Mauritanian politician

Naha bint Mouknass (الناهة بنت مكناس; born 10 March 1969) is a Mauritanian politician. She was the Minister for Foreign Affairs and Cooperation of Mauritania, serving in this capacity between 2009 and 2011.

==Early life and education==
Bint Mouknass was born in 1969 in Nouakchott, she is the daughter of Hamdi Ould Mouknass, who served as Foreign Minister under Moktar Ould Daddah. Her family belongs to the El-Gor warrior tribe from the Dakhlet Nouadhibou Region.

She attended the Superior Institute of Management in Paris, graduating in 1995.

==Career==
Following her graduation, she returned to Nouakchott to work for the Coca-Cola Company.

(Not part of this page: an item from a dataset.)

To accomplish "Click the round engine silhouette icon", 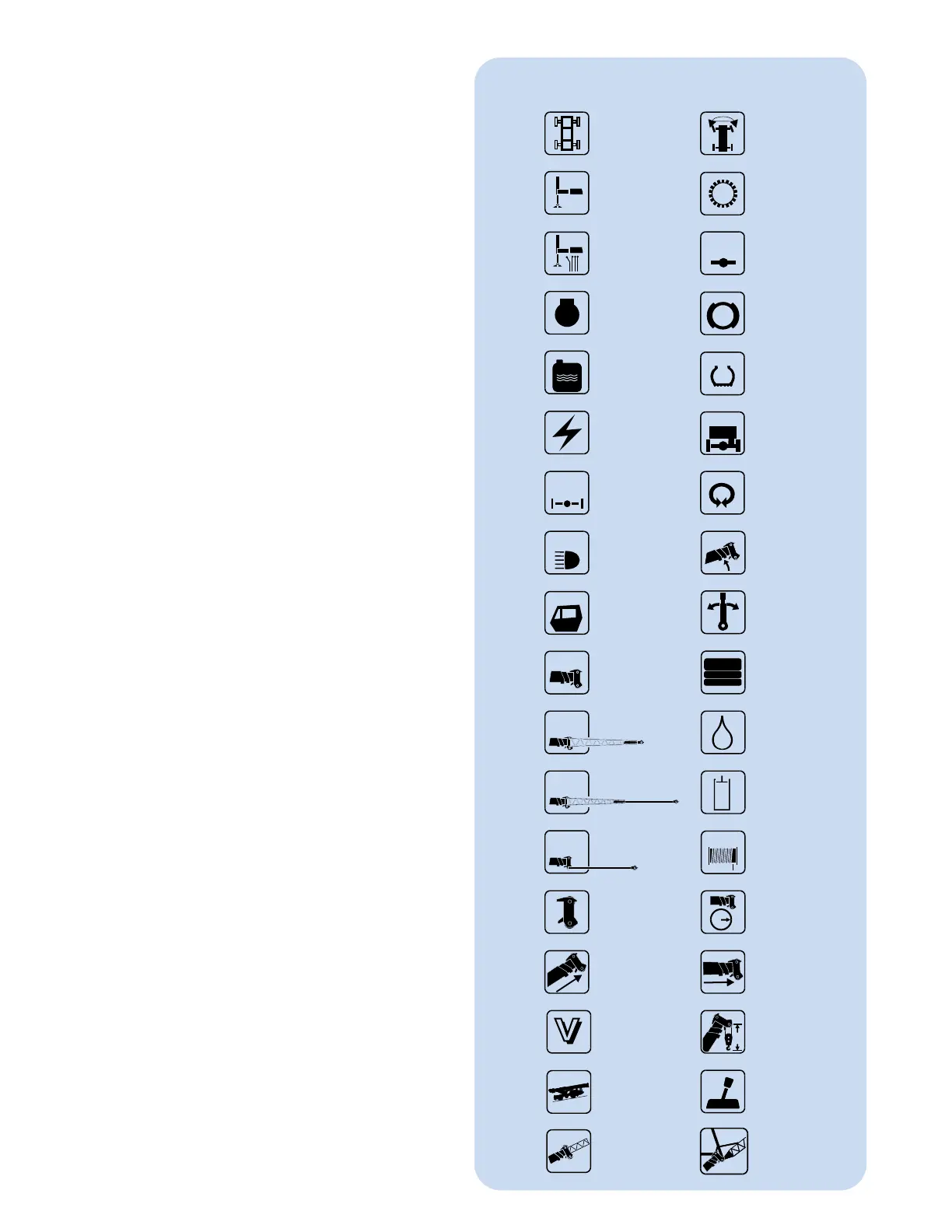I will pyautogui.click(x=567, y=313).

In 2000, she became the President of the Union for Democracy and Progress (UDP). She later became an Advisor to President Maaouya Ould Sid'Ahmed Taya, serving in such a capacity between 2000 and 2001. Following this she was appointed Minister Advisor to the Presidency, serving from 2001 to the military ouster of President Ould Taya in August 2005.

Bint Mouknass speaks Hassaniya Arabic, French, and English.

She was appointed Foreign Minister in August 2009, the first woman in Mauritania to head such a ministry.

In 2016 she was the Mauritanian Industry, Trade and Tourism Minister.